Equivalence of Definitions of Closed Element

Theorem

Let $\left({S, \preceq}\right)$ be an ordered set.

Let $\operatorname{cl}$ be a closure operator on $S$.

Let $x \in S$.

The following definitions of the concept of Closed Element are equivalent:

Definition 1

The element $x$ is a closed element of $S$ (with respect to $\operatorname{cl}$) if and only if $x$ is a fixed point of $\operatorname{cl}$:

$\operatorname{cl} \left({x}\right) = x$

Definition 2

The element $x$ is a closed element of $S$ (with respect to $\operatorname{cl}$) if and only if $x$ is in the image of $\operatorname{cl}$:

$x \in \operatorname{im} \left({\operatorname{cl} }\right)$

Proof

Let $\left({S, \preceq}\right)$ be an ordered set.

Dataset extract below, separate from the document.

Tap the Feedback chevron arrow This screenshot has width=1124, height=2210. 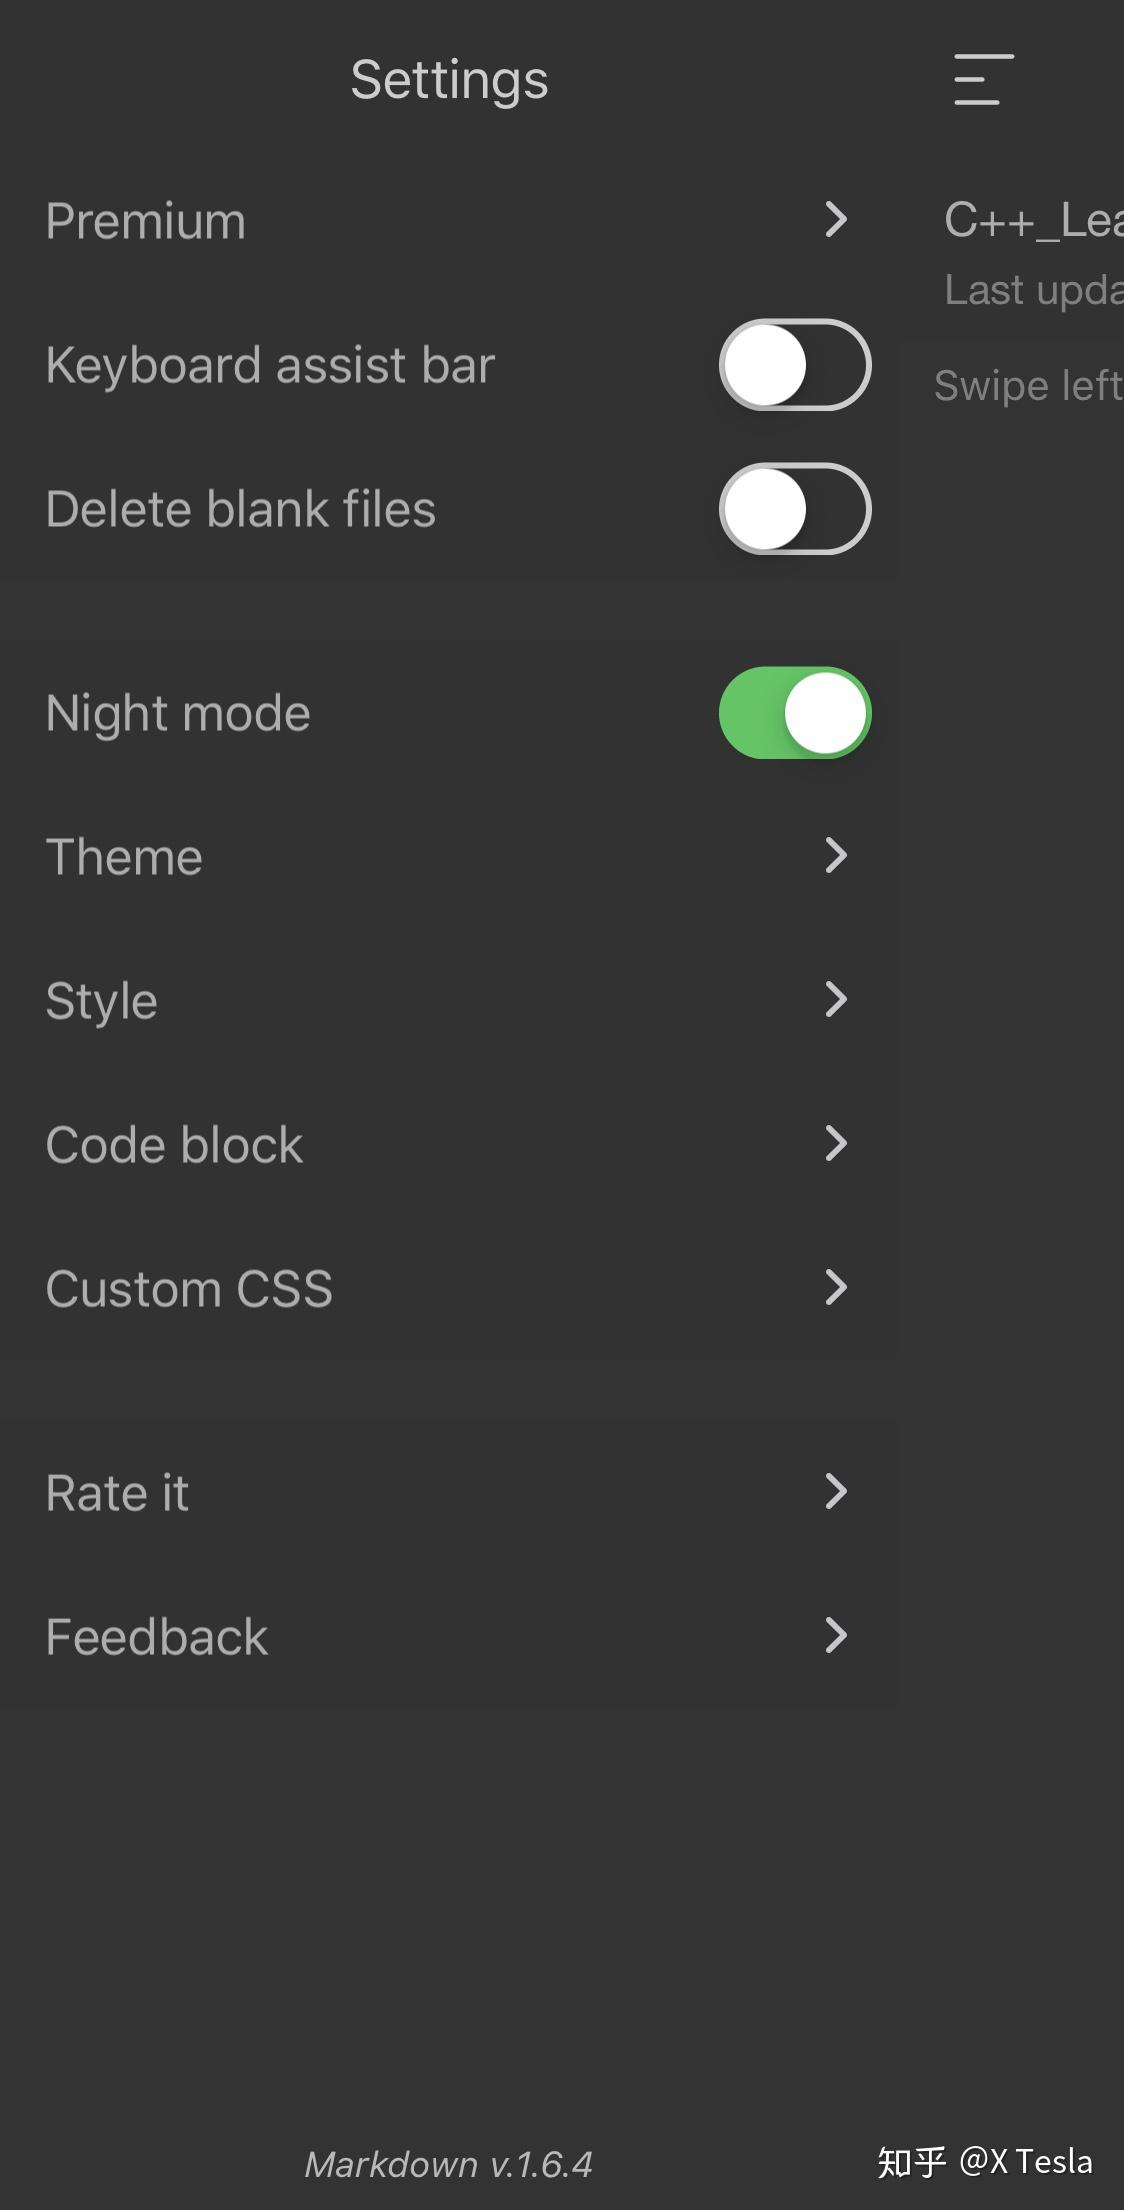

Let $\operatorname{cl}: S \to S$ be a closure operator on $S$.

Let $x \in S$.

By the definition of closure operator, $\operatorname{cl}$ is idempotent.

An element of $S$ is a fixed point of $\operatorname{cl}$ if and only if it is in the image of $\operatorname{cl}$.

Thus the above definitions are equivalent.

$\blacksquare$